### Supplied text
***
Under President Clinton, the EPA opened investigations into more than 100 old coal-fired plants, among them Duke Energy's. However, though the Clinton-era lawsuits have continued under George W. Bush, the EPA — at the recommendation of Vice President Cheney's industry-led Energy Task Force — tried with the Clear Skies Initiative to eliminate New Source Review, and then to re-write it so the power plant upgrades wouldn't require new pollution controls.

"Companies are running old, really dirty power plants at tremendous profit, and they are defending that profit every way they can," said John Coequyt, a Greenpeace energy specialist.

Power companies like Duke have responded to New Source Review enforcement by arguing that pollution controls are too expensive, and asked that pollution be measured in hourly rates averaged from the course of a year, rather than in total volume. Environmentalists are critical.

"New Source Review applies when there is an increase in pollution. But what does 'increase' mean?" said Frank O'Donnell, president of Clean Air Watch. "Common sense says that if you increase the volume of pollution, that's an increase. People breathe pollution, not the hourly rate."

The utilities' arguments met with little courtroom success until last year, when the 4th Circuit Court sided with Duke Energy. But while the EPA will battle Duke in the Supreme Court in November, it's simultaneously trying to write Duke's position into law. On August 18th, the EPA formally proposed that New Source Review be modified to tabulate pollution using hourly averages, and to calculate increases against a baseline rate which assumed that plants operated around-the-clock on every day of the year.
***
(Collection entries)

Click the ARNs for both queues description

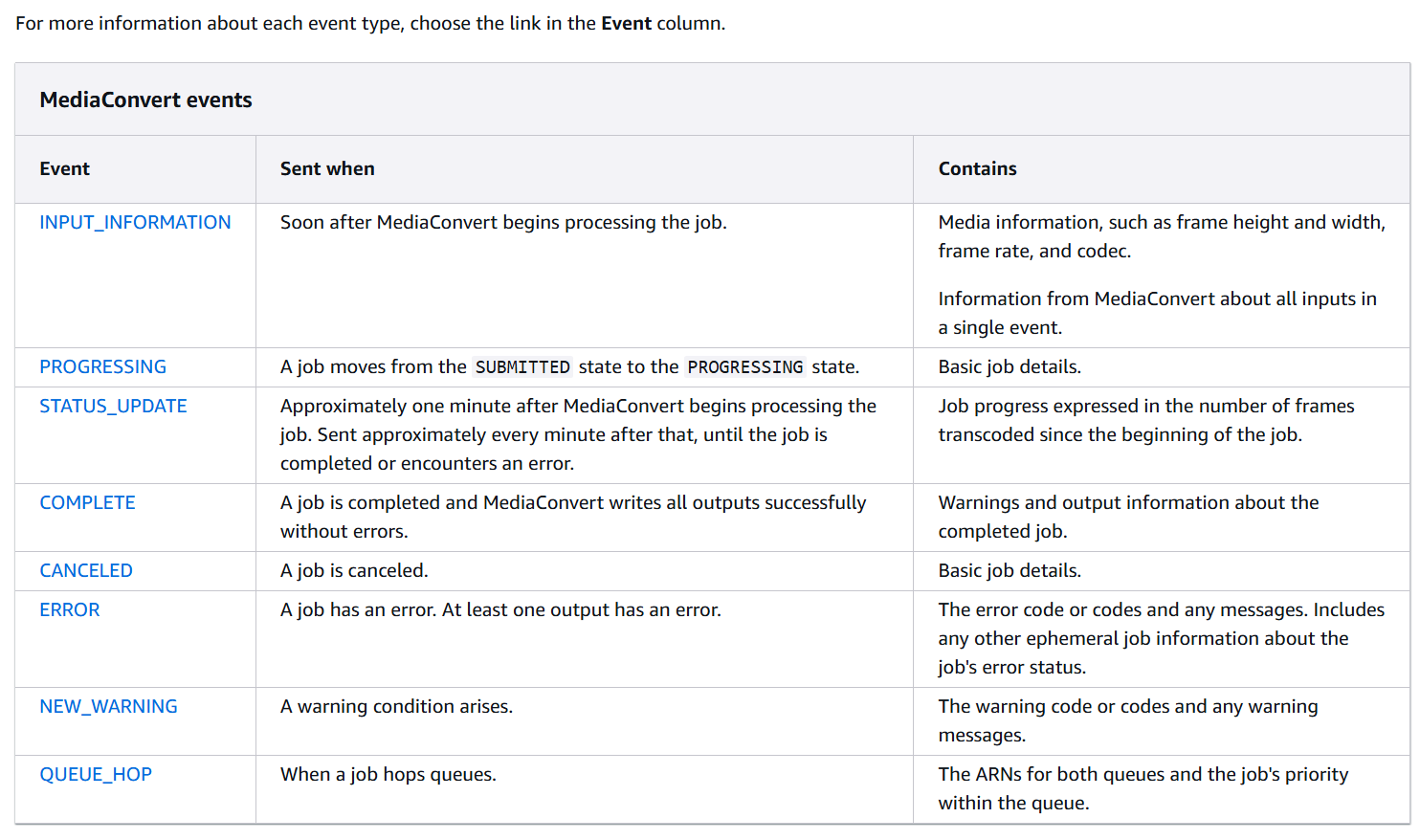(1143, 788)
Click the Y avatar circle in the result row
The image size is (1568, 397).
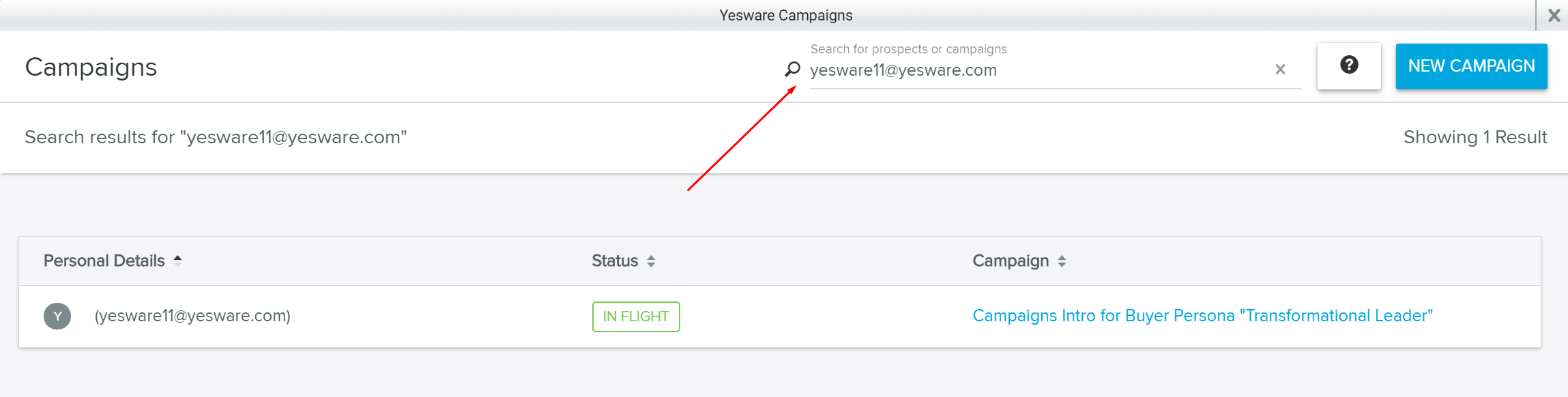coord(57,316)
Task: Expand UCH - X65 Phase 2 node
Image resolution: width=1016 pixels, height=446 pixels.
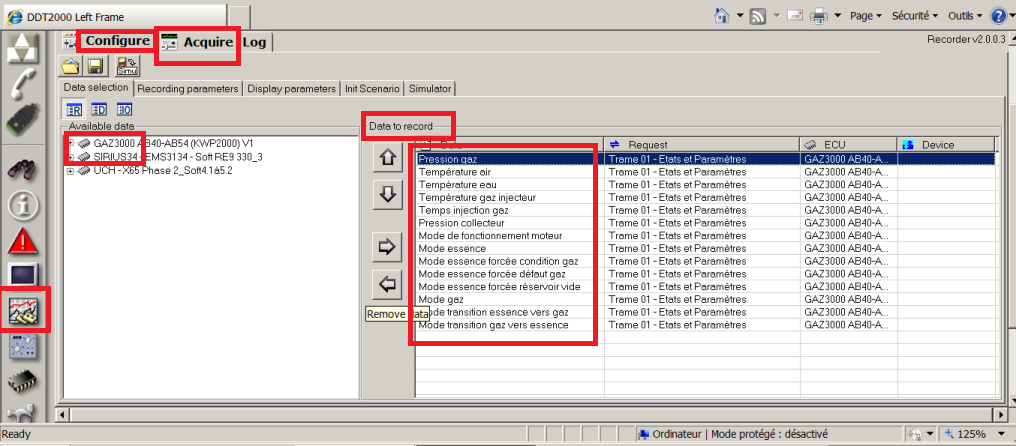Action: (x=70, y=170)
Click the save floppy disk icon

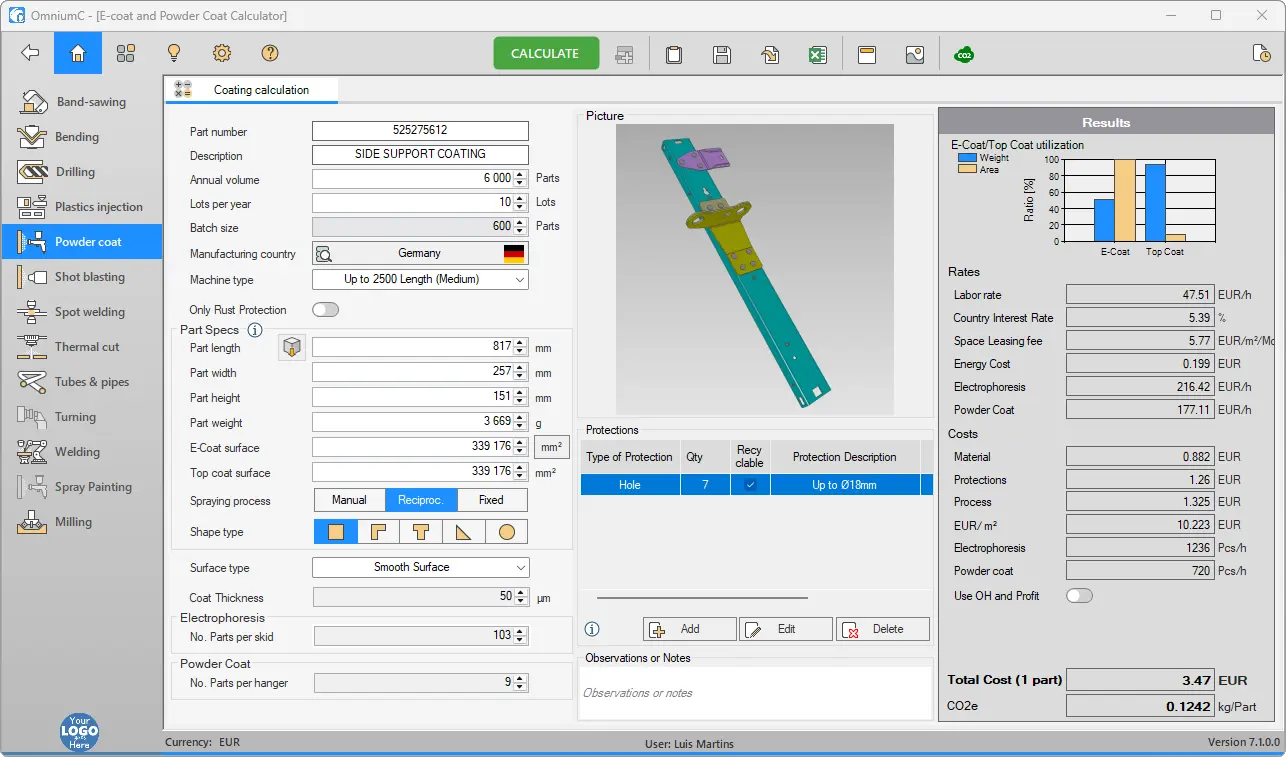(722, 54)

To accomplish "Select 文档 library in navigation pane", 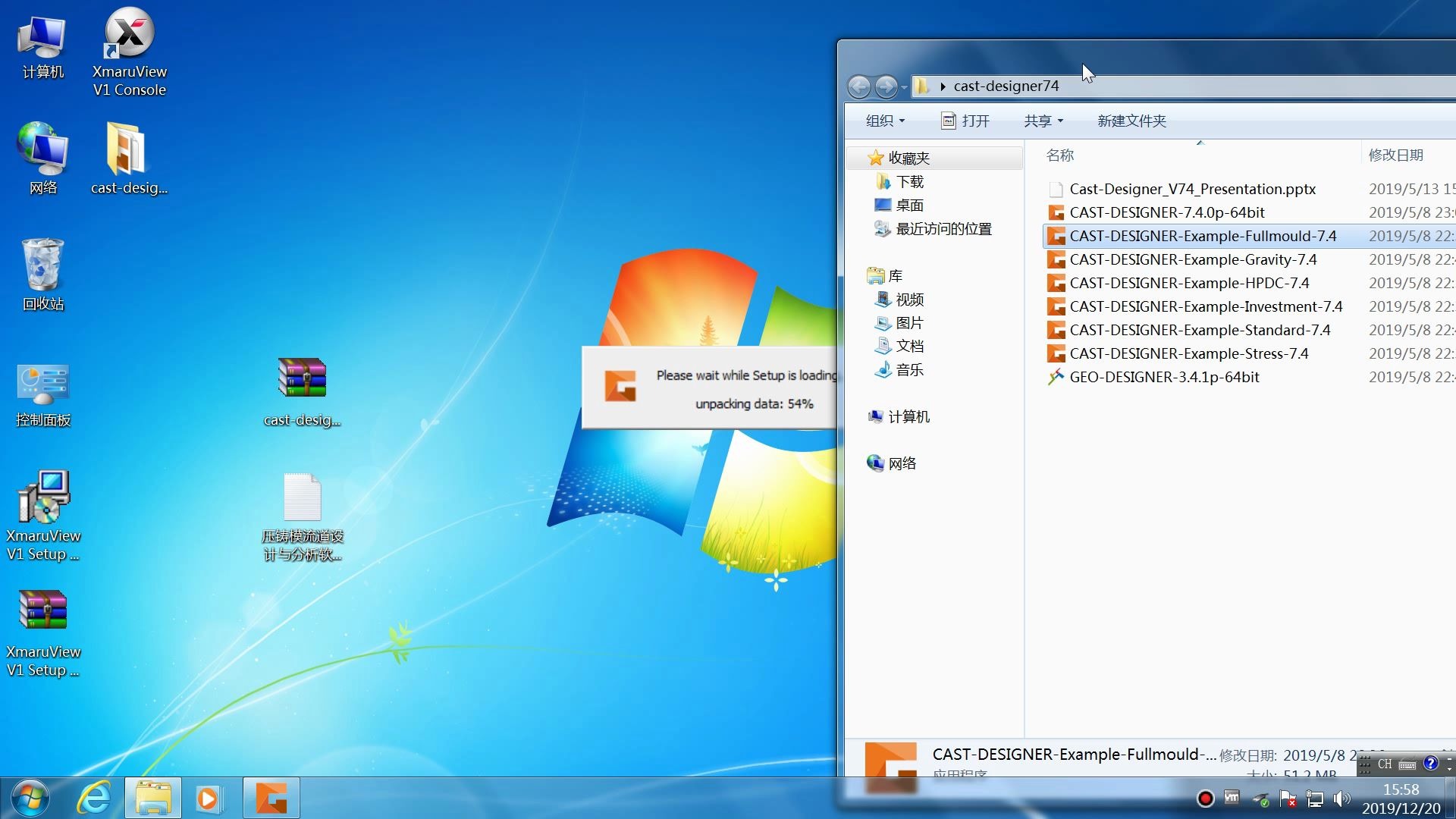I will click(909, 346).
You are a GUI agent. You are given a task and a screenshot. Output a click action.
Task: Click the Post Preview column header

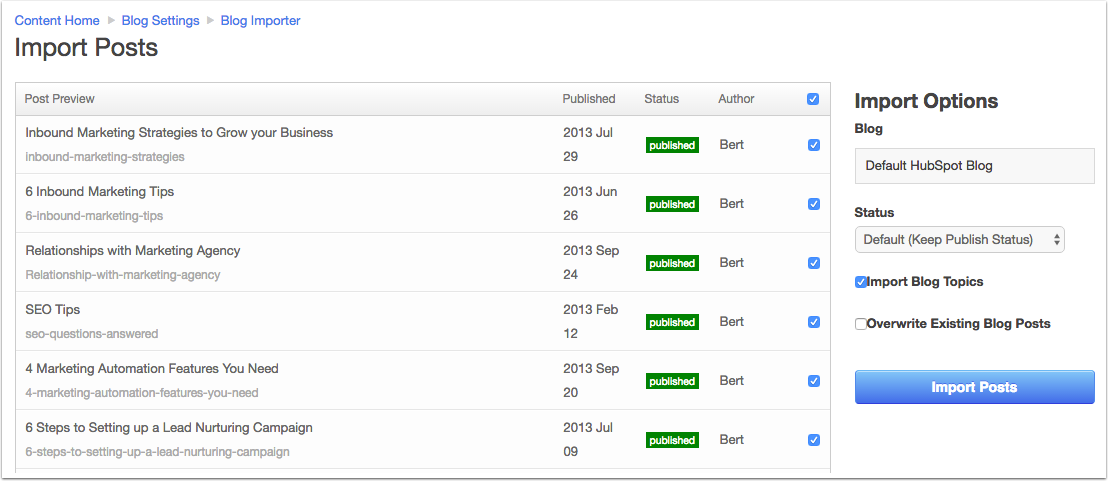(60, 99)
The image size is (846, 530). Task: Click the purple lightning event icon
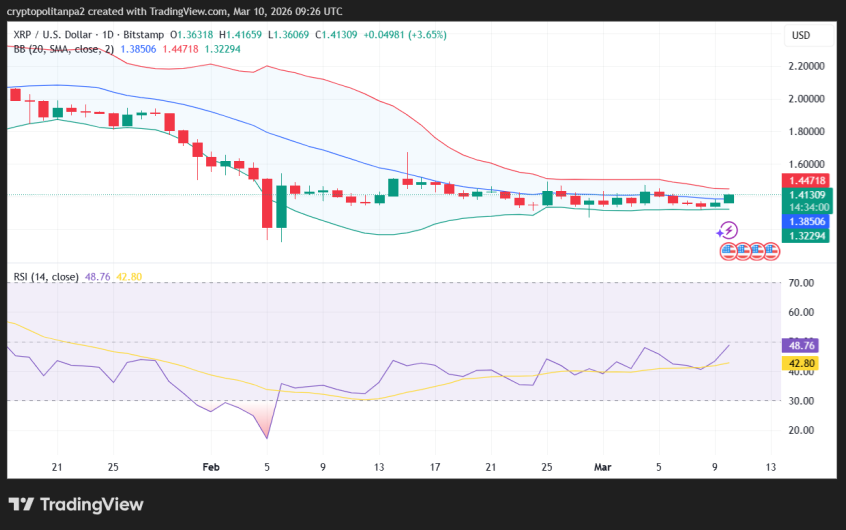click(x=727, y=230)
***
In the text on New Source Review, which court sided with Duke Energy last year?

### Answer to this task
The 4th Circuit Court.